Going into the 2020 season, Minor League Baseball had scheduled a staggering 81 teams hosting 85 Pride Nights throughout the summer. Unfortunately, they’ll be holding none.

On Tuesday, as expected, Minor League Baseball announced that this season has been canceled. According to MiLB’s official release, Major League Baseball “will not be providing its affiliated Minor League teams with players for the 2020 season.”

With COVID-19 continuing to ravage the entire country, it’s a sad but understandable decision on MiLB’s part. There are a staggering 12 minor league teams in the hotspot state of Florida alone, as well as 10 in California and six in Texas. The risk is simply too great to play.

What makes this news especially disappointing is that this season was shaping up to be MiLB’s best yet when it came to expanding its Pride Night initiative: the Hartford Yard Goats planned a record 3 Pride Nights for 2020; the Daytona Tortugas had two on their schedule — one for residents, one for college students. But setting a new industry record for the total number of promotions wasn’t the only reason this summer would have been MiLB’s best yet, in terms of Pride.

A couple months ago, I spoke with former MiLB Specialist for Diversity and Inclusion Ben Pereira for the 3 Strikes, You’re Out podcast. He illustrated how minor league teams were leading the way by holding Pride celebrations in very non-traditional markets:

“It was some of the more rural conservative [cities] that actually did better. And that’s because in those markets, the community might not always feel seen. It might not always have those opportunities where they can go out and celebrate being their authentic selves.

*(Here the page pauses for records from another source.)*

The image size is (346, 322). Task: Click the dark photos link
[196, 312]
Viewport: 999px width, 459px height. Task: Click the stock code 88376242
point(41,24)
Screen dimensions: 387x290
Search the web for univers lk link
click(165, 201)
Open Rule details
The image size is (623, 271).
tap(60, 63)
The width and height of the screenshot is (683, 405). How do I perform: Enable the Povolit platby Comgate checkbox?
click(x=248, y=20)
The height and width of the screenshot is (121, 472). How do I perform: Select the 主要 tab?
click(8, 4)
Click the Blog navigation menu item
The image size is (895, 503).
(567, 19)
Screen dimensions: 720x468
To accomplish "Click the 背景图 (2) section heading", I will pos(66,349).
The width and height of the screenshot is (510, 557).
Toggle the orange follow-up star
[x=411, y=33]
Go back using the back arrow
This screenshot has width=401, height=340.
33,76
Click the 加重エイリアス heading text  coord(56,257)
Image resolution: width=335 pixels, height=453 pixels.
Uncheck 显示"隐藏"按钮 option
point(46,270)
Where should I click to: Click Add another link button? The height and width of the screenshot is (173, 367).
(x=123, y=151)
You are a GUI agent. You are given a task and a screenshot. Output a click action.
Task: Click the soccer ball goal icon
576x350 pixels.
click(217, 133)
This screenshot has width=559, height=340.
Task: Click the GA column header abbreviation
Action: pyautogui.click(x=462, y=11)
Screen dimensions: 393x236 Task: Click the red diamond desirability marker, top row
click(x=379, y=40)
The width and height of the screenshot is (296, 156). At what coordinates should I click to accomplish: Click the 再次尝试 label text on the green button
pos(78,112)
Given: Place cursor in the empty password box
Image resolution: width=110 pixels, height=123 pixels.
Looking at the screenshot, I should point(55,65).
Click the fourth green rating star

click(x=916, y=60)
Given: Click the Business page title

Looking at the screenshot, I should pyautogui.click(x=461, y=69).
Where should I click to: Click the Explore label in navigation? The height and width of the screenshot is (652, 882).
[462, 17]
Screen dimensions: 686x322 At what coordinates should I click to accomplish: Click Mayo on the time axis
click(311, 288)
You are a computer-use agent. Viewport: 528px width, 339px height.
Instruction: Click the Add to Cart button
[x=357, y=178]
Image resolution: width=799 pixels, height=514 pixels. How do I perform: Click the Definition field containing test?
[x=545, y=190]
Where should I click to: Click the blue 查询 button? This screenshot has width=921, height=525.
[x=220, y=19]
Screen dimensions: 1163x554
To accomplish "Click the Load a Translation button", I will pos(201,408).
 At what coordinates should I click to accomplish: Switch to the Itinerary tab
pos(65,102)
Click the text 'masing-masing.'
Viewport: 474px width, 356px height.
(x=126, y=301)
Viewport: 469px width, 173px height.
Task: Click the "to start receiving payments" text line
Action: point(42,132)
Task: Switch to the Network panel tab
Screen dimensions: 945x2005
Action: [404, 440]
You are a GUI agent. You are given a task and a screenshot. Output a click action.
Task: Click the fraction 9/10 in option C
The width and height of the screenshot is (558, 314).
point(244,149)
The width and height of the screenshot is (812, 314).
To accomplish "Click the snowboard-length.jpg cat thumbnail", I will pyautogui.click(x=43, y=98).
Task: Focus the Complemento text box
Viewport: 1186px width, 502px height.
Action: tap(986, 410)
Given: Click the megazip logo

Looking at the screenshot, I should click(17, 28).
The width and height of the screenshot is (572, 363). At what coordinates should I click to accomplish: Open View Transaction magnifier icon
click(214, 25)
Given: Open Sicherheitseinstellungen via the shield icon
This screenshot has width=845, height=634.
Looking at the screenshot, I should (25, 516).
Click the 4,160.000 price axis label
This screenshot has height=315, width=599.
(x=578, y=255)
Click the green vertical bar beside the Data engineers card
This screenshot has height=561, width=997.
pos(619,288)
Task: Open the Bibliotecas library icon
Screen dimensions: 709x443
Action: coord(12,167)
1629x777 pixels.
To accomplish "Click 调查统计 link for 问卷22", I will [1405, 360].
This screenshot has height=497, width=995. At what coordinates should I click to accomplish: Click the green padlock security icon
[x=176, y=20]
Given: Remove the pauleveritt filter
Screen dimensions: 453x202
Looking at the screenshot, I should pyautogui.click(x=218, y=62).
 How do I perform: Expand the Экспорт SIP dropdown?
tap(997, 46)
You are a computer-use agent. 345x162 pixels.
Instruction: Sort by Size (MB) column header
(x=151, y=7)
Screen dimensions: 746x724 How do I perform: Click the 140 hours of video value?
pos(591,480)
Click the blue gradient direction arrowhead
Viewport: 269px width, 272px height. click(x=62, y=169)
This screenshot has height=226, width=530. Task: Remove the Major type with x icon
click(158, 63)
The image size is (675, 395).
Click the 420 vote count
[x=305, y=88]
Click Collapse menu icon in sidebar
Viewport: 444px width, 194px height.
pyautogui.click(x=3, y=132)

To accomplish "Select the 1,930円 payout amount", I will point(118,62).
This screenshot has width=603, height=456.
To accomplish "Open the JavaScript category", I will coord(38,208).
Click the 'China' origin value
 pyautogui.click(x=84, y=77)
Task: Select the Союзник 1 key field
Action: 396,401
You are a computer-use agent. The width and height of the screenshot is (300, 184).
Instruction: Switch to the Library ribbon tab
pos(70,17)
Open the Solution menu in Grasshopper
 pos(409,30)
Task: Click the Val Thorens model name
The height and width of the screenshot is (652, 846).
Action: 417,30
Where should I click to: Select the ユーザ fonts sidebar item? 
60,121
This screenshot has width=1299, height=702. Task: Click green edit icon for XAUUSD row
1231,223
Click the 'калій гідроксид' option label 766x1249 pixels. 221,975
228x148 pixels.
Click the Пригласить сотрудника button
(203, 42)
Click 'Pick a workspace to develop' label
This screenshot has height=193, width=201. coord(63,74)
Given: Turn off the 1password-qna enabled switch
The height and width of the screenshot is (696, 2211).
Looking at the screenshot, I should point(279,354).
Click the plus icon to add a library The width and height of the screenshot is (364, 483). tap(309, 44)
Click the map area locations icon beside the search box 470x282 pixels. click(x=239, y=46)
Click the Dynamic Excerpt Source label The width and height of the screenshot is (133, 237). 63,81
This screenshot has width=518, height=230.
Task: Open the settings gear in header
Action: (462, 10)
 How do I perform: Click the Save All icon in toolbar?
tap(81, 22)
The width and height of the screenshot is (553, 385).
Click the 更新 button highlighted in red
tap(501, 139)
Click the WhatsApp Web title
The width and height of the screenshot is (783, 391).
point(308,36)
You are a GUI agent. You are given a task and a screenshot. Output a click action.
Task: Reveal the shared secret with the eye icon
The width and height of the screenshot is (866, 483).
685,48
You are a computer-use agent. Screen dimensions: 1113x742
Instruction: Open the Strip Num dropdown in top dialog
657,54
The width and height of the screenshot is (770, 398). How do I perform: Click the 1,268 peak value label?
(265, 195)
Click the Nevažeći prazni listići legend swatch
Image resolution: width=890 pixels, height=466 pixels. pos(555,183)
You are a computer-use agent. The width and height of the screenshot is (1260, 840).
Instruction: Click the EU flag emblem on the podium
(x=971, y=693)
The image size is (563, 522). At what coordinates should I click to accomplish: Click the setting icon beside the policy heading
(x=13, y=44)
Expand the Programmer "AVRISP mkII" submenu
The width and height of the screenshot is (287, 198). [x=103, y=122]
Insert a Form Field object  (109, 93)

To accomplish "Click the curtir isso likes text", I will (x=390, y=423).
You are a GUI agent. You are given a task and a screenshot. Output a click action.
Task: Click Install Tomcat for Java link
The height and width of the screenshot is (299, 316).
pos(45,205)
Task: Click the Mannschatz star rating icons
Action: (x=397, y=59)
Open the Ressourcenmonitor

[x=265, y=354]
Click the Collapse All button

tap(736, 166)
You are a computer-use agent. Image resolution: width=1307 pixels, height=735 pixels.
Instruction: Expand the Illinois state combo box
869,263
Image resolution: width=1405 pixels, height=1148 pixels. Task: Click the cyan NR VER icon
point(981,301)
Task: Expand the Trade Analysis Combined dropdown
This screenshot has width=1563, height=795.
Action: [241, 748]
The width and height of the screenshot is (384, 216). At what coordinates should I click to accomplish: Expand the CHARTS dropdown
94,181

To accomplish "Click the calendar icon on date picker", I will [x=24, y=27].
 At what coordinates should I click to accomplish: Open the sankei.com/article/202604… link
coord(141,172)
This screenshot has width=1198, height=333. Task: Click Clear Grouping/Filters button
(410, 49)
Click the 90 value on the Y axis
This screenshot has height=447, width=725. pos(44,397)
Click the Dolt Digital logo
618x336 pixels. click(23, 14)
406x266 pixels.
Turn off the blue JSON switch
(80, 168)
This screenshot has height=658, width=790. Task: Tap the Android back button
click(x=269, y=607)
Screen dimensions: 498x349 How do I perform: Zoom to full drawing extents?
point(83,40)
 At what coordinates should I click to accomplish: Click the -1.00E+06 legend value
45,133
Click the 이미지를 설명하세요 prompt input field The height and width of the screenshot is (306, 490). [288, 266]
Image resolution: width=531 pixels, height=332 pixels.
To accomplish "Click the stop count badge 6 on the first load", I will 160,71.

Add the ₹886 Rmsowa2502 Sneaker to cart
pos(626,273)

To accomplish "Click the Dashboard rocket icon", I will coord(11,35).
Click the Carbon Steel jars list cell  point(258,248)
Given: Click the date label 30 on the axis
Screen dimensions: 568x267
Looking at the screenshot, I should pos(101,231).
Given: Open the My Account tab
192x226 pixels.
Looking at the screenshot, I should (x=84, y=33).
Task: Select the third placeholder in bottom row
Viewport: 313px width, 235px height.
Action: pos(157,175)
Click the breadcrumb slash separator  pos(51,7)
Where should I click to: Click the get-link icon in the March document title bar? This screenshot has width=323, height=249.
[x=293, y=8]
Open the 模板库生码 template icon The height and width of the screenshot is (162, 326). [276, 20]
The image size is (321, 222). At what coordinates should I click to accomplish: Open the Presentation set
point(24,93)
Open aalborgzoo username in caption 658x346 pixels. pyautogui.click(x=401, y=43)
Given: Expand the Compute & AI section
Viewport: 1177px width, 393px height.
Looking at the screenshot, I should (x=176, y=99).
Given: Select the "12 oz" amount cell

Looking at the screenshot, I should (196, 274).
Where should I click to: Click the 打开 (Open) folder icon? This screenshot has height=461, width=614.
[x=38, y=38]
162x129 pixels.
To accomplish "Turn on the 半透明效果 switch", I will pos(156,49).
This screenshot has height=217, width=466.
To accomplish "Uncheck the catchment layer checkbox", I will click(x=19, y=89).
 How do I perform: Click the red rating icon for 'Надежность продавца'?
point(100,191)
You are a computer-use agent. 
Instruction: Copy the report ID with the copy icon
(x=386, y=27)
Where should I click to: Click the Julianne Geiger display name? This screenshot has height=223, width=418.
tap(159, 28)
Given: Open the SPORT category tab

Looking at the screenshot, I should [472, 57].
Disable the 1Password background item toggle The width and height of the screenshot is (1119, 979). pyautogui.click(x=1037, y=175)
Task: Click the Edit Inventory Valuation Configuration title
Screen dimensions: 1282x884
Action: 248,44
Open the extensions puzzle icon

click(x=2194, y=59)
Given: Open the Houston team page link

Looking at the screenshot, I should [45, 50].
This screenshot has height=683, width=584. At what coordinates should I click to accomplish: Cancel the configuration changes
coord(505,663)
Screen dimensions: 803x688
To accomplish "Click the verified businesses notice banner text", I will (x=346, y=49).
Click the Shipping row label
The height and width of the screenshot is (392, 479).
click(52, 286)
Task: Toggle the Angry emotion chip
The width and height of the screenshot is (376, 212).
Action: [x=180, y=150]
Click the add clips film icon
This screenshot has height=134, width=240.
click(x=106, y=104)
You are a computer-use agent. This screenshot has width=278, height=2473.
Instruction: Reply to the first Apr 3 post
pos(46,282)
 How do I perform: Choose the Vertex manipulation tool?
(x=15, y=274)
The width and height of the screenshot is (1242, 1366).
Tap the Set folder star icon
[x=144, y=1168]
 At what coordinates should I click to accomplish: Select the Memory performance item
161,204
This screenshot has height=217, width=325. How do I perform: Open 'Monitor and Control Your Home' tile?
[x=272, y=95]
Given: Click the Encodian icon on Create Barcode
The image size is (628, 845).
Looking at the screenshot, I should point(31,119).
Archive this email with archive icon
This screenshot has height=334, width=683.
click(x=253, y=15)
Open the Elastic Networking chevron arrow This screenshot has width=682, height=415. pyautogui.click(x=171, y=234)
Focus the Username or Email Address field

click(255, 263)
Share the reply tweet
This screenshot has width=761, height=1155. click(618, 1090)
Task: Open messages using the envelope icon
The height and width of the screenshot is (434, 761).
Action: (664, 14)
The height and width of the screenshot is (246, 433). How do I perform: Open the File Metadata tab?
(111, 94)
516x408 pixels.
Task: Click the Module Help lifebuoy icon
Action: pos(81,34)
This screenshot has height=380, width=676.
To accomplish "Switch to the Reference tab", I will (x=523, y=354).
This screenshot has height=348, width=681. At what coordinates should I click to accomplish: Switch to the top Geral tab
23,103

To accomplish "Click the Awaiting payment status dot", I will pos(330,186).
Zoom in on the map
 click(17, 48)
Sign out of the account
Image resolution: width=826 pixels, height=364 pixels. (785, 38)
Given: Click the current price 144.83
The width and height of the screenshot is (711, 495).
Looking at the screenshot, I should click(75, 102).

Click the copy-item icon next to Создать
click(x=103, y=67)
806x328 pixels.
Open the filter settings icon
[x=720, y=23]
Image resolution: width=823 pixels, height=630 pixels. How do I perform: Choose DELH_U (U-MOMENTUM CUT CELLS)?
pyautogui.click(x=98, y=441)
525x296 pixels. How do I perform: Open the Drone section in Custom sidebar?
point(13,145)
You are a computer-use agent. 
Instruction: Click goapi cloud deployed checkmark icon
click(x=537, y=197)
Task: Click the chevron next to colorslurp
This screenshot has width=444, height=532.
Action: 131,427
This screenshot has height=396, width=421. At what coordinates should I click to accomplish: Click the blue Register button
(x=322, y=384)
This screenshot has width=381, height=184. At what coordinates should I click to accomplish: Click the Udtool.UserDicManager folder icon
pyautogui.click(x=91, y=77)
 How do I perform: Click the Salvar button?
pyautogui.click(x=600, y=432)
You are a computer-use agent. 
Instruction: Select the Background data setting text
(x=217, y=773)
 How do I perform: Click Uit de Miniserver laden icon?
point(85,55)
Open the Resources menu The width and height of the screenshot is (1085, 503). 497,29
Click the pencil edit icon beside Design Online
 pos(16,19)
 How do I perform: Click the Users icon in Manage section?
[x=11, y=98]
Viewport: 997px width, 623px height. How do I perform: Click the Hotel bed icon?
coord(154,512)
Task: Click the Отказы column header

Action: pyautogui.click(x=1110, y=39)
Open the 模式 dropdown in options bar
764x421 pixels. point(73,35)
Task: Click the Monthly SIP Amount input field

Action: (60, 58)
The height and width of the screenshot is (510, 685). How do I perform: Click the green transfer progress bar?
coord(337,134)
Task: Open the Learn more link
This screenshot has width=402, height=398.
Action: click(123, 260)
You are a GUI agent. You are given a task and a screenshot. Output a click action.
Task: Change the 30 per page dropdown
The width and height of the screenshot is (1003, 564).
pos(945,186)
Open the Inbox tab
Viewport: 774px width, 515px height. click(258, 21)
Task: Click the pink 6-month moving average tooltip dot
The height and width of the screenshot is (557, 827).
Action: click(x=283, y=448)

“If you’re in Brooklyn, you’ve got a hundred bars to go to and Pride Nights and Pride celebrations every weekend in the summer in New York City. You don’t necessarily feel the need to go to the Cyclones game to feel recognized. But if you’re in Daytona, that might be one of the few events. If you’re in Missoula, that might be one of the few events. If you’re in Tulsa, that might be one of the few events.”

The cancellation of the minor league season is understandable. But it’s also taking away Pride celebrations from communities where every supportive gesture is especially meaningful. As if to further illustrate this, Pereira also shared that 2020 was going to see the first Pride Night game where both home and away teams would be decked out in Pride-themed jerseys—and that it was taking place in the Deep South.

There is a small bright spot to counteract all the bad news. One of the most noteworthy Pride Nights on the 2020 schedule was going to take place in Pulaski, Virginia—a small rural town in the Appalachian Mountains. Not exactly West Hollywood. And even though it was canceled, the Pulaski Yankees made it clear that they were committed to bringing Pride to their community:

One big reason to look forward to turning the calendar on everything going on right now is the opportunity to see Pulaski get the Pride Night they deserve and help #StrikeOutHate in their hometown. Now all we need to do is #StrikeOut2020.